### Excerpted passage
====
Trinity students who have been “adversely affected by the pandemic” are to be allowed to choose to defer exams or assignments from Michaelmas Term until the end of Hilary Term, College has decided.
College is to allow students to defer assessments as part of a range of measures introduced today with a view to mitigating the impact of Covid-19.
Exams or assignments from Michaelmas Term that are deferred will be examined as a first attempt during the Hilary Term assessment period, which is scheduled for the weeks of May 10 and May 17.
Students have been notified of the measures in an email from the Senior Lecturer and the Vice-Provost this afternoon in the wake of a tightening of Covid-19 restrictions by the government.
“We know that you will have been studying hard in preparation for the exams and strongly encourage all students to sit the exams in this session,” the email said.
“If you are or have been ill or have otherwise been adversely affected by the pandemic you may choose to defer any or all of the upcoming semester one exams or assignments,”
“You do not have to give a reason for this decision and deferral will be granted to all those who request it.”
Students will be able to take a second attempt at deferred assessments, if needed, during the reassessment period in August.
Junior Sophister and Senior Sophister students are to be able to apply to re-sit assessments in modules they already passed from either Michaelmas Term or Hilary Term after results are announced.
“Such applications can only be made following the semester two exams and the release of module and overall degree grades to students, following consultation with your Tutor and the head of your discipline or course coordinator.”
“Re-sits will be scheduled in the reassessment session in August and students will be awarded the higher grade achieved.”
Trinity College Dublin Students’ Union (TCDSU) said that the move followed “significant discussions between the Education Officer, the Senior Lecturer and Vice Provost this week”.
“The Students’ Union is incredibly grateful for the continued collaboration from the college and in continuing these important supportive measures for students,” the union said.
“All staff have also been encouraged to offer extra office hours this week, to take a sympathetic approach and increased level of flexibility in dealing with cases such as granting reasonable extensions for assignments.”
The assessment period for Michaelmas Term is due to take place in the weeks of January 11 and January 18.
Students have expressed concerns over the Christmas break around supports available while submitting exams or assignments amid the rising incidence of Covid-19 in Ireland.
As of Wednesday, the 14-day national incidence rate of Covid-19 stands at 819.1 cases per 100,000, with over 5,000 new cases confirmed every day this week so far.
====
### Records shown
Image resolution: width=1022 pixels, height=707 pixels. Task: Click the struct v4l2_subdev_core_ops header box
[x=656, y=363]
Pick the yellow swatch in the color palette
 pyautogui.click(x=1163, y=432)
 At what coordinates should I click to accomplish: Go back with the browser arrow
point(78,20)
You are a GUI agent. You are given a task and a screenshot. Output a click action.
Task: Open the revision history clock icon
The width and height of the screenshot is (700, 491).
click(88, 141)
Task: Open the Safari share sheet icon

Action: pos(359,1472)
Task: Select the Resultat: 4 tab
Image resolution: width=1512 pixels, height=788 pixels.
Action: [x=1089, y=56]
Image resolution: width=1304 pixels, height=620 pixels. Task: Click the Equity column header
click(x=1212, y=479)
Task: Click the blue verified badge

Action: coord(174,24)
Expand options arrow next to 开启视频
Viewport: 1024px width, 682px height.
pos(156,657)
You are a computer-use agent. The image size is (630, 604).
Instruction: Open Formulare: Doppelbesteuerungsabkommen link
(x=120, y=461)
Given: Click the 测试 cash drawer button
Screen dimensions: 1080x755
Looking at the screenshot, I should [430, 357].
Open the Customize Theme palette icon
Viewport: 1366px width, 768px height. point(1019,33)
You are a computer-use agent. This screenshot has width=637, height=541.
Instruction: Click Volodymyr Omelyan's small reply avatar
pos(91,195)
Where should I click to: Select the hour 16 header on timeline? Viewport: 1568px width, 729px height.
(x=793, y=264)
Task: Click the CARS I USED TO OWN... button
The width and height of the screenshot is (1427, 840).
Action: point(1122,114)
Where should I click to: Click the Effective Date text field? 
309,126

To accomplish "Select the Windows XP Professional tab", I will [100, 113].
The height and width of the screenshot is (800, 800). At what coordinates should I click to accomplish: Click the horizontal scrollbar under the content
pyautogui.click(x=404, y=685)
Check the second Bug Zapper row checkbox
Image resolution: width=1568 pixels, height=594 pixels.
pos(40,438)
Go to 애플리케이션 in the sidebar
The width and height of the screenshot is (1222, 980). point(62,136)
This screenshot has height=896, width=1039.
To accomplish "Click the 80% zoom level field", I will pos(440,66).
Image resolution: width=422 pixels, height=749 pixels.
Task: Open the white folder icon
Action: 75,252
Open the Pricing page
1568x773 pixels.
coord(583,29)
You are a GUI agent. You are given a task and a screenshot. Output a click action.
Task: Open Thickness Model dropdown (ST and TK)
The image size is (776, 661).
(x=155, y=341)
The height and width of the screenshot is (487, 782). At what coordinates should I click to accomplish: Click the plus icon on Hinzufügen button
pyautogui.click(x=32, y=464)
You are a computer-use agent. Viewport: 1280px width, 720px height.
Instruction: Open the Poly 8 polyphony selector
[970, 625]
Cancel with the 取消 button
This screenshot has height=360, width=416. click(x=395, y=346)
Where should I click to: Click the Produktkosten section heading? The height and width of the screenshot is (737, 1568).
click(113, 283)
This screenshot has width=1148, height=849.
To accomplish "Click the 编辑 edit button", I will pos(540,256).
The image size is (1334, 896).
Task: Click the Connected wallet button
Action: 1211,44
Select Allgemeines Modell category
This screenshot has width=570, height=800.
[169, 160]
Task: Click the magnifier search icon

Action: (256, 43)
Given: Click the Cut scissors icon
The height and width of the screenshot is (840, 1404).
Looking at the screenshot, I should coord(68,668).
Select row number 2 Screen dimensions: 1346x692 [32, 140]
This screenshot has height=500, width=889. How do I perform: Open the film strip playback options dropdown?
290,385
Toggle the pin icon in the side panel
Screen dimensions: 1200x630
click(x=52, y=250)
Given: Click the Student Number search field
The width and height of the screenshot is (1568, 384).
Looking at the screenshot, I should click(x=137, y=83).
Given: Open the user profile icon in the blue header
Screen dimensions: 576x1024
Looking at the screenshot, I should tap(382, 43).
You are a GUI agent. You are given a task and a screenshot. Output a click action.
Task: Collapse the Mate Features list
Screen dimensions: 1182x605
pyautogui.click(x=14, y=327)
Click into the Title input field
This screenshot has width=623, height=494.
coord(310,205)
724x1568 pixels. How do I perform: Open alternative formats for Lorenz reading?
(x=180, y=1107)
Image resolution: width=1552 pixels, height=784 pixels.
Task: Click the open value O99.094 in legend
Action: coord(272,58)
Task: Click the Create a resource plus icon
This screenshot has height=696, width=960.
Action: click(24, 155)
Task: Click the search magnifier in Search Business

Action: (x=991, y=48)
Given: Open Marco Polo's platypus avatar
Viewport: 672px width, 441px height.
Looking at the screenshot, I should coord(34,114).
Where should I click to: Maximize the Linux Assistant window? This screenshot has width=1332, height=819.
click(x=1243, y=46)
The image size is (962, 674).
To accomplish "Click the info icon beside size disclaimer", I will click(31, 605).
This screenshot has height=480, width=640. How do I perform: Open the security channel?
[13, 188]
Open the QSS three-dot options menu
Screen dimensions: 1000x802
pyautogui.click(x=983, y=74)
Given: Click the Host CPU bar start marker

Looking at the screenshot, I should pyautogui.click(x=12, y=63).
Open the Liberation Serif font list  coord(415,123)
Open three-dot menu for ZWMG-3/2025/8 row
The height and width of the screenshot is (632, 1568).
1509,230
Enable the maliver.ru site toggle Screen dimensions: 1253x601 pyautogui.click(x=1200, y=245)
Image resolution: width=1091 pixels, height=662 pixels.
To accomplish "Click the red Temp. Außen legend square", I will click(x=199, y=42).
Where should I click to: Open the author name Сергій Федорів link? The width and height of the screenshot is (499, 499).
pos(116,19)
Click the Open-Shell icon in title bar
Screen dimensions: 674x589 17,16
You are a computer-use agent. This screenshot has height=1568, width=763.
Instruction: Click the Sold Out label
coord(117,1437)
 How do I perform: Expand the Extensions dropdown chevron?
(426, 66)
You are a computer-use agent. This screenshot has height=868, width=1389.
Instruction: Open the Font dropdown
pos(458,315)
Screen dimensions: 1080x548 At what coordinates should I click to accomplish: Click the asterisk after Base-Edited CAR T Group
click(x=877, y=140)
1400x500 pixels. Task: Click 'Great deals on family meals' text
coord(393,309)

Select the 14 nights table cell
====
### Aim of the task
According to the article on Trinity's exam deferrals, when is the Hilary Term assessment period scheduled?

### Answer area
In the weeks of May 10 and May 17.